**Requirements**
Transcribe every line from the one containing "Identify the click" down to the one containing "Administration (59, 233)", reproducing each exactly as it appears.

-- BEGIN --

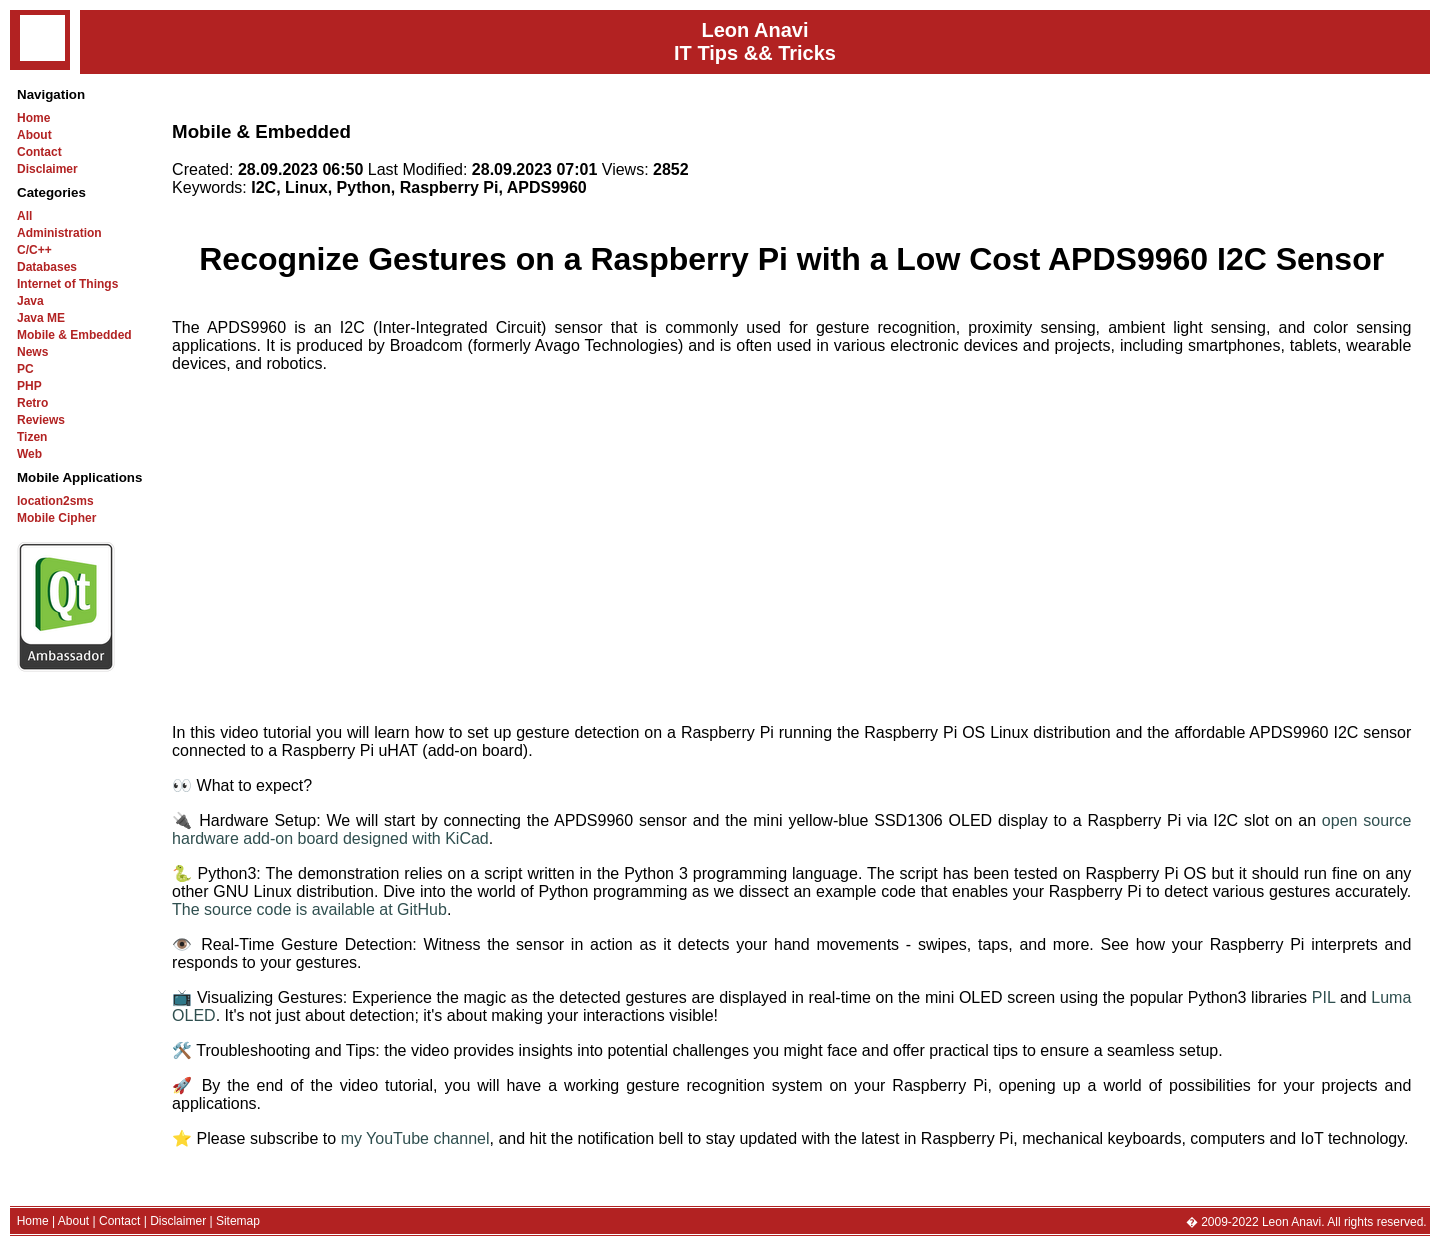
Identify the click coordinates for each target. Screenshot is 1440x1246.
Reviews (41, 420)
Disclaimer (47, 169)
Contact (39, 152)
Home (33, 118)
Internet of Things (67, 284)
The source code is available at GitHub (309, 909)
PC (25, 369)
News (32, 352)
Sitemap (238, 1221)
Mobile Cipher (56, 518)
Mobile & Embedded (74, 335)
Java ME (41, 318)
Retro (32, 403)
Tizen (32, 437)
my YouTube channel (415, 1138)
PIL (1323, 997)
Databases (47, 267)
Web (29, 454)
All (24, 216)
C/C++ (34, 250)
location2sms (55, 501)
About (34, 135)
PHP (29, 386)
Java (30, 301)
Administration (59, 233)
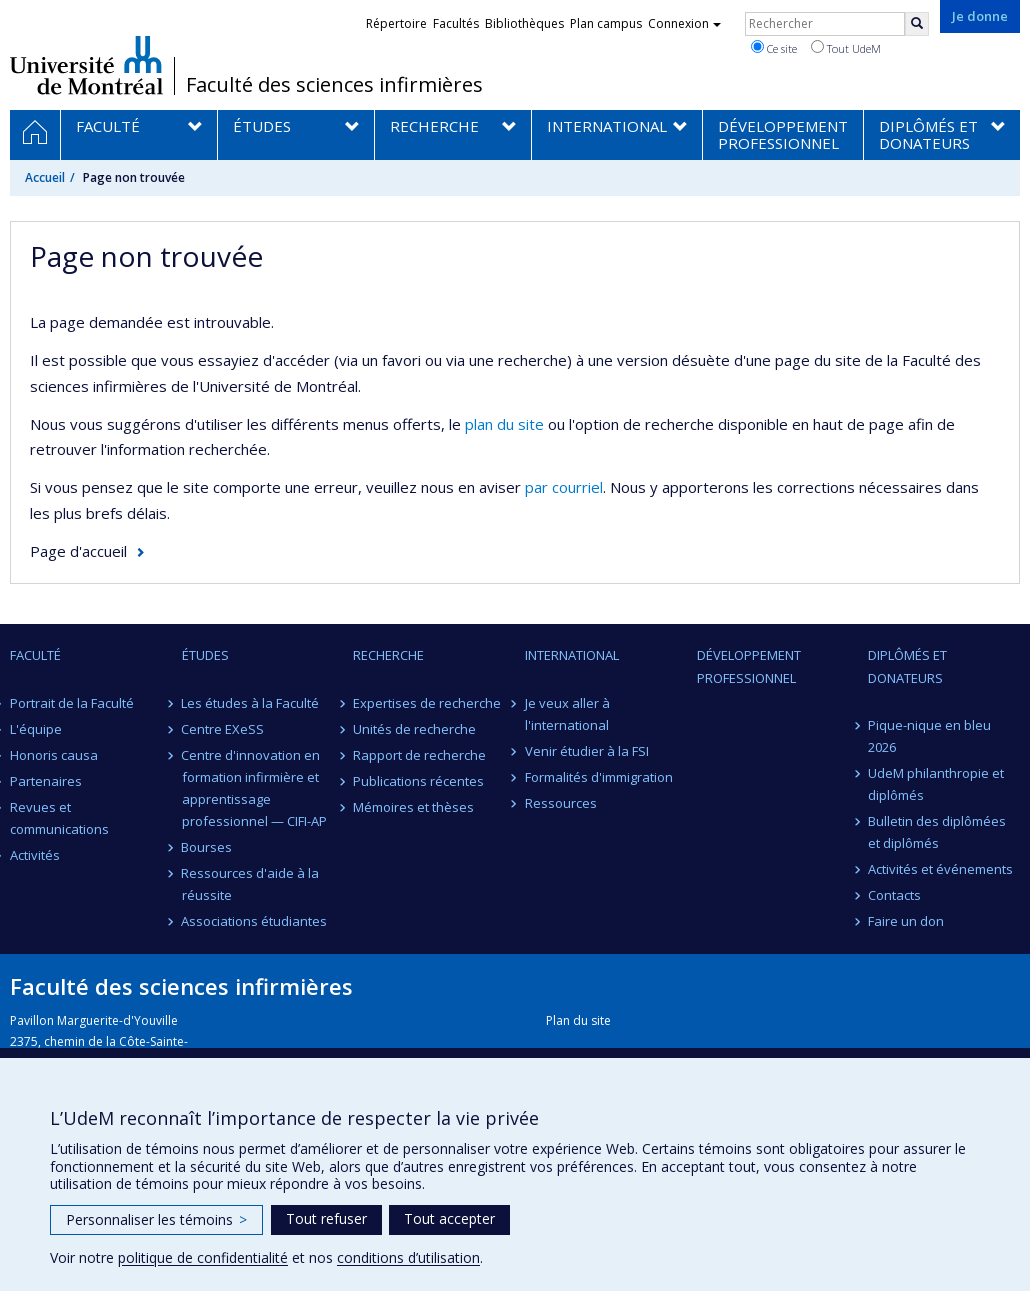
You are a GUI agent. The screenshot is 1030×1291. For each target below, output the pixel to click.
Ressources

-- END --
-- BEGIN --

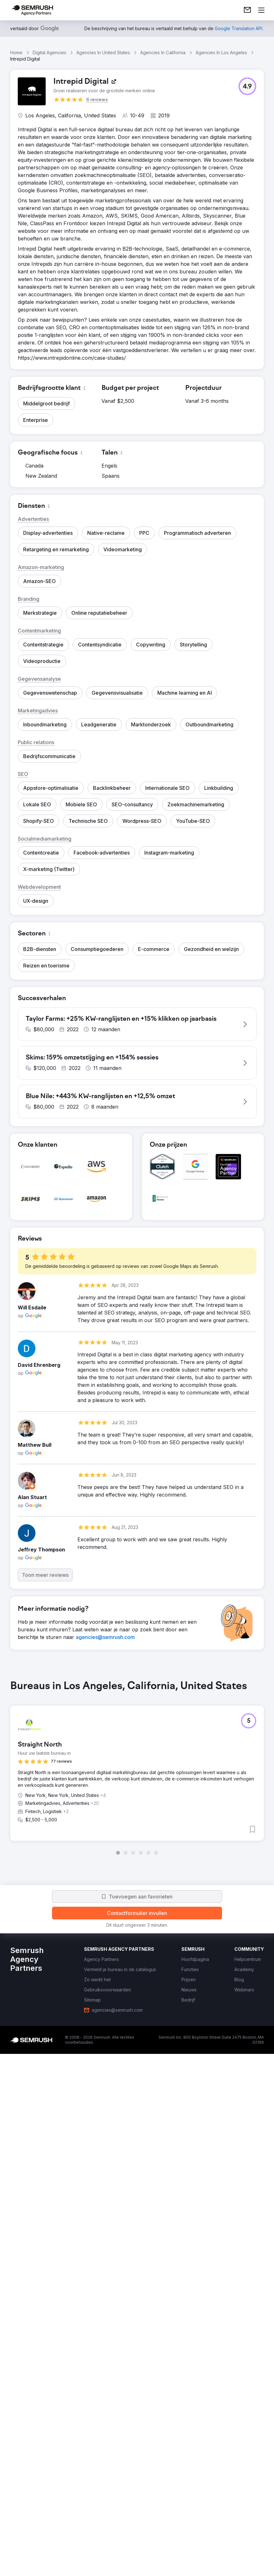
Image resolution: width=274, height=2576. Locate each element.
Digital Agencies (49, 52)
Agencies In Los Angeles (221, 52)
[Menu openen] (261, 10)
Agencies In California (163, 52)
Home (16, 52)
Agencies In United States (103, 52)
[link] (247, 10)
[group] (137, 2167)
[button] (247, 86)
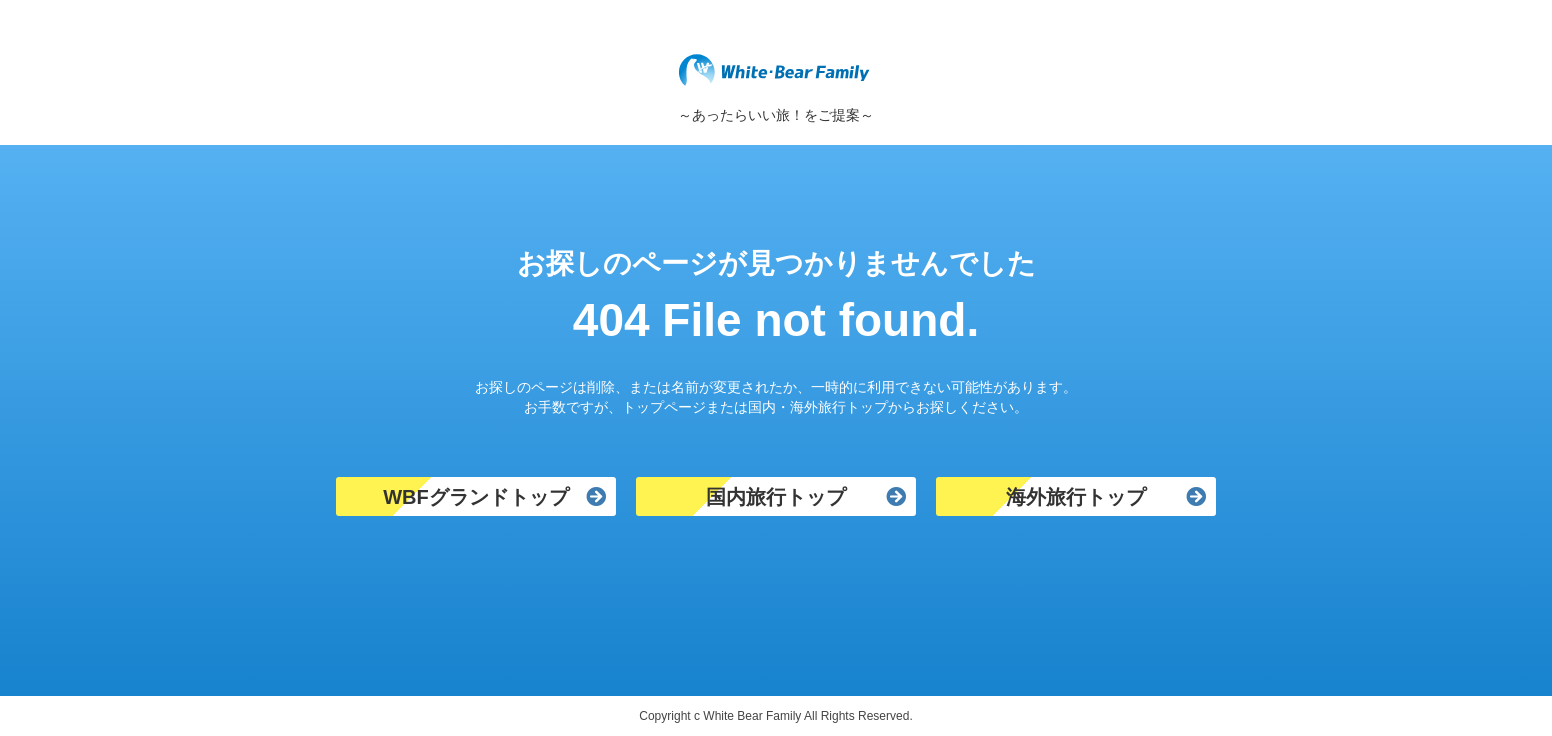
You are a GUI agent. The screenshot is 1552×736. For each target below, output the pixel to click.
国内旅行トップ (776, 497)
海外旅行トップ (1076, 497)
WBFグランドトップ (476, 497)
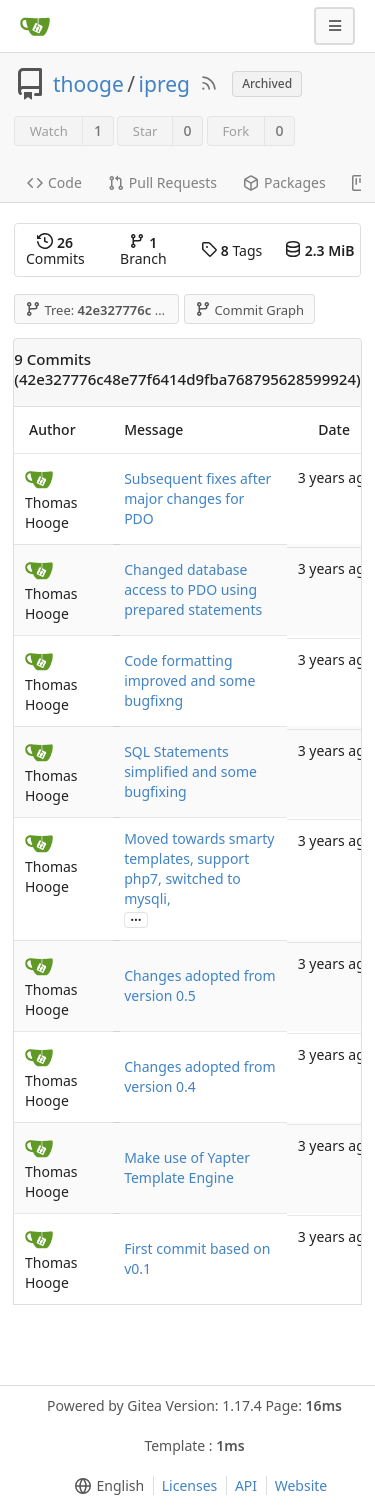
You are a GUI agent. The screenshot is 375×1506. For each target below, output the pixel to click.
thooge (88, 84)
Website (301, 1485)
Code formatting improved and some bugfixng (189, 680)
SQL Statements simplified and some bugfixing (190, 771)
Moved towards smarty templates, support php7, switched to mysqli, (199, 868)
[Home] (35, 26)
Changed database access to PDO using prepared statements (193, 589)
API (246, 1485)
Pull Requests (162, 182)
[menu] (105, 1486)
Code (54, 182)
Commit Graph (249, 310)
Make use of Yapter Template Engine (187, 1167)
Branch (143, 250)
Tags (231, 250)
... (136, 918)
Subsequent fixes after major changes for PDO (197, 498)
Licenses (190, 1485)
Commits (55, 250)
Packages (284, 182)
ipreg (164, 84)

-- END --

**Task answer**
Identify the click coordinates for each target. Screenshot is 1440x1246.
Reviews (41, 420)
Disclaimer (47, 169)
Contact (39, 152)
Home (33, 118)
Internet of Things (67, 284)
The source code is available at GitHub (309, 909)
PC (25, 369)
News (32, 352)
Sitemap (238, 1221)
Mobile Cipher (56, 518)
Mobile & Embedded (74, 335)
Java ME (41, 318)
Retro (32, 403)
Tizen (32, 437)
my YouTube channel (415, 1138)
PIL (1323, 997)
Databases (47, 267)
Web (29, 454)
All (24, 216)
C/C++ (34, 250)
location2sms (55, 501)
About (34, 135)
PHP (29, 386)
Java (30, 301)
Administration (59, 233)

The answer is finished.